--- START ---
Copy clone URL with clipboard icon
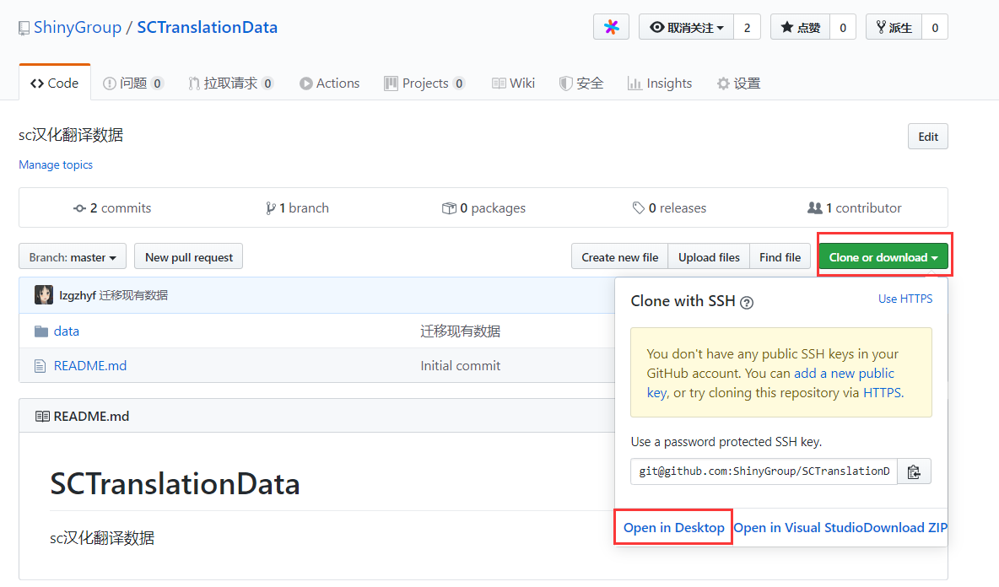999x587 pixels. click(914, 471)
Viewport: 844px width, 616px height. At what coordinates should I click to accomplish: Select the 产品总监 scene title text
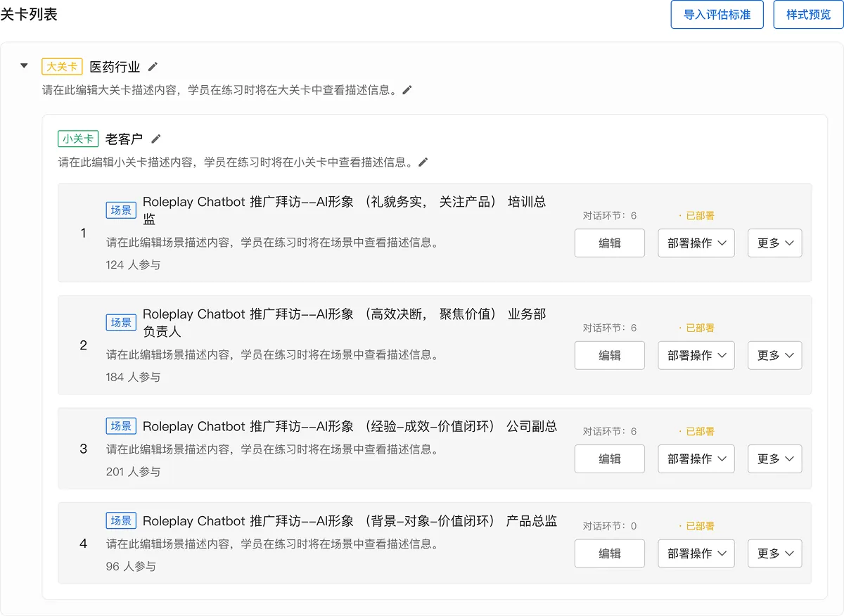[350, 521]
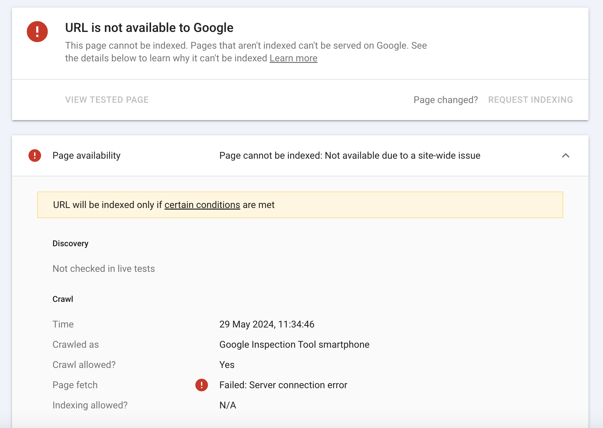
Task: Click the Page changed? text
Action: [x=446, y=100]
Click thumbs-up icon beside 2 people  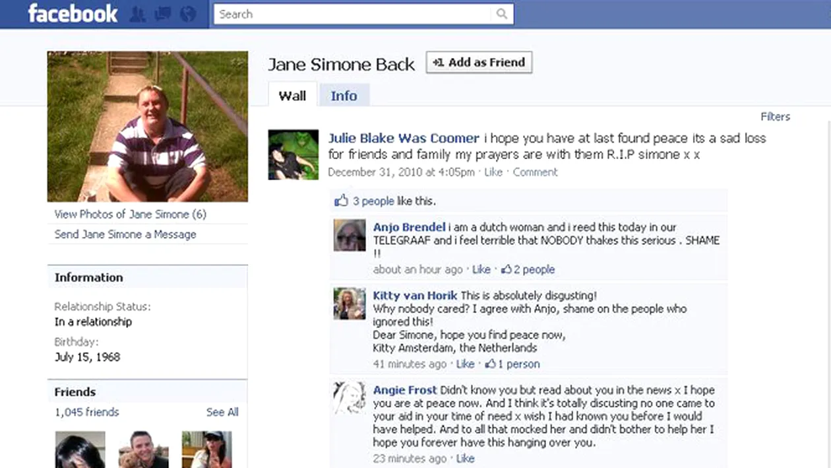click(506, 269)
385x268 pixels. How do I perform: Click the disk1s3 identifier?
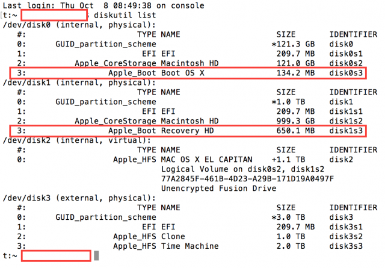(348, 130)
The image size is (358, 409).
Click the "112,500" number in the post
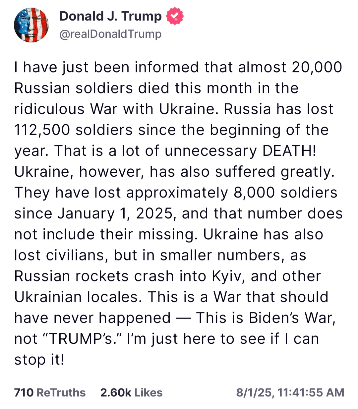(42, 130)
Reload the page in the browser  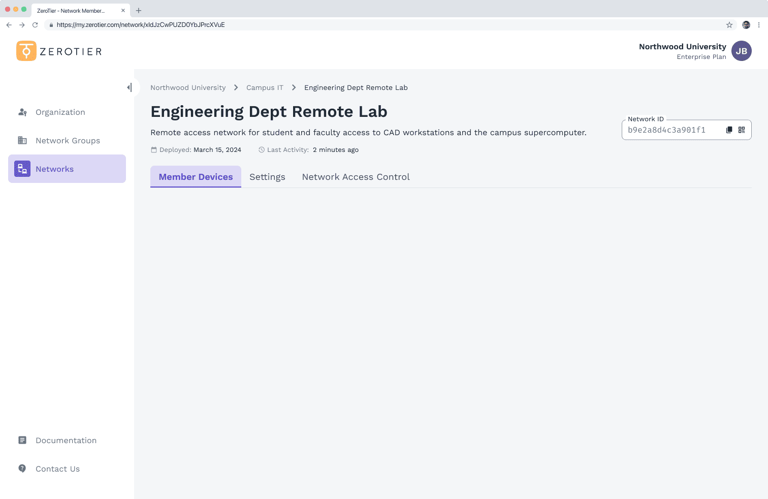click(35, 25)
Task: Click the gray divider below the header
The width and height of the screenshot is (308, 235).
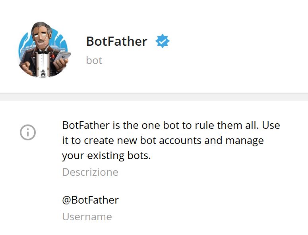Action: click(x=154, y=97)
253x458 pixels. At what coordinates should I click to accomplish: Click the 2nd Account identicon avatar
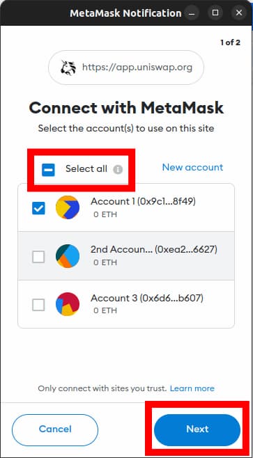click(x=68, y=256)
--- END ---
Using the listing above, copy exactly the lines from the one that contains "Task: Click the gray divider below the header" through its last line, both included, but not the pictures.

* _Response to the task_
Task: Click the gray divider below the header
The width and height of the screenshot is (308, 235).
Action: click(x=154, y=97)
253x458 pixels. At what coordinates should I click to accomplish: Click the 2nd Account identicon avatar
click(x=68, y=256)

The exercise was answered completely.